### What you will do
Continue the text on relieving anxiety in dogs, starting right after its last sentence.

Some may believe that the feeling of anxiety is confined only to humans. They would be wrong. The feeling of worry, nervousness and unease extends to man’s best friend as well. If your Fido suffers from this condition, learning to relieve anxiety in dogs with these science-based methods will make life much easier for you and your pup.
Dogs have been observed to display the same kinds of behavior and actions associated with humans suffering anxiety attacks. And, much like humans, certain protocols, treatments and actions can be done to decrease or even do away with effects of anxiety.
Many owners don’t even realize that their dog has anxiety. If you notice signs like:
- excessive barking or howling
…your dog may be suffering from anxiety. Certain types of anxiety in dogs, like the infamous separation anxiety, are easy to figure out. When you leave the house, your dog becomes anxious and may bark, howl or become destructive. Sometimes, this can be relieved with simple dog anxiety vest, petting and spending time with a dog, or going the over the counter dog anxiety aids route.

### Data listing
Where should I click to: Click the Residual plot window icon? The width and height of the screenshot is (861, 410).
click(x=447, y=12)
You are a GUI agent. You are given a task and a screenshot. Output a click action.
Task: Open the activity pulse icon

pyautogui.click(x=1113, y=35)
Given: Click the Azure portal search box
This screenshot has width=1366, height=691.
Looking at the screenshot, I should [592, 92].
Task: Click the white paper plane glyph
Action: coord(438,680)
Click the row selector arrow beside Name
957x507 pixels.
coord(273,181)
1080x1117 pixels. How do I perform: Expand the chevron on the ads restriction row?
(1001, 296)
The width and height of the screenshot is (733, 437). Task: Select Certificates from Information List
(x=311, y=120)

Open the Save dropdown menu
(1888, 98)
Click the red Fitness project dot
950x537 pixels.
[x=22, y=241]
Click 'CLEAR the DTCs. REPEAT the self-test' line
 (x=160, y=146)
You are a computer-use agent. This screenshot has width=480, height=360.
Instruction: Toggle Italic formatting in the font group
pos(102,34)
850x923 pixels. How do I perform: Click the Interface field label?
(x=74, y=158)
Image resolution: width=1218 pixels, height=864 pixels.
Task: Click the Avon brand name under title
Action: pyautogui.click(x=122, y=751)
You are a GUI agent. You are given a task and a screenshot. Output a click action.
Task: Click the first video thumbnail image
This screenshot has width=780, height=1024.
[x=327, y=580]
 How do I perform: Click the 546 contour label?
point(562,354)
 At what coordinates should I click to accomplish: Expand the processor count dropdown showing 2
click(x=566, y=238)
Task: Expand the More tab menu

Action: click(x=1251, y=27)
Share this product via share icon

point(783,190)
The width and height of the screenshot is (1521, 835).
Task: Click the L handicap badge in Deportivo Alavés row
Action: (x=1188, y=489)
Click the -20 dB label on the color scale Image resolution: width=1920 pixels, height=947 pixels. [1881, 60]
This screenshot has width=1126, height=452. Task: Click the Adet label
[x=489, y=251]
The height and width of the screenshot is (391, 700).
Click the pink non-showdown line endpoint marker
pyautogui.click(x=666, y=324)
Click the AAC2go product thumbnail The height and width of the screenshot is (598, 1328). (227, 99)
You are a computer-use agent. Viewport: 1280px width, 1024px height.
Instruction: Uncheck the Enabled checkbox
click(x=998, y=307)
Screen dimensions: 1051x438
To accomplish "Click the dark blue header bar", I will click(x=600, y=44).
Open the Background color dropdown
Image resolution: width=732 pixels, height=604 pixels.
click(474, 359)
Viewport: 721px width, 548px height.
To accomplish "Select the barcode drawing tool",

### Result of the exercise
But other triggers of anxiety in dogs may be more difficult to pinpoint, and even harder to deal with and relieve in canines. Regardless of what may be causing the issue, you need to know how to relieve anxiety in dogs in order to help your pooch. In this article, I’m listing ten of the best methods that have science-based roots and have been proven to work, so it is very likely that one or more will work to help ease your dog’s anxiety too.
10 Science-based Ways to Relieve Anxiety in Dogs
1 Desensitization or Counter-Conditioning
Studies on the introduction and elimination of neuroses in animals show that fear, anxiety and other undesirable behaviors are persistent habits that occur through learning (Wolpe, 1961). One effective method to successfully un-teach an undesirable behavior in animals is through counter-conditioning. Counter-conditioning is training the dog to behave positively in place of a negative behavior (such as fear or anxiety).
Repeatedly feeding your dog while it is responding to a stimulus that elicits weak anxiety, then slowly increasing to a strong stimulus may be successful in reducing anxiety. Each time the animal is exposed to food, the anxiety response becomes inhibited and is replaced with positive responses associated with eating.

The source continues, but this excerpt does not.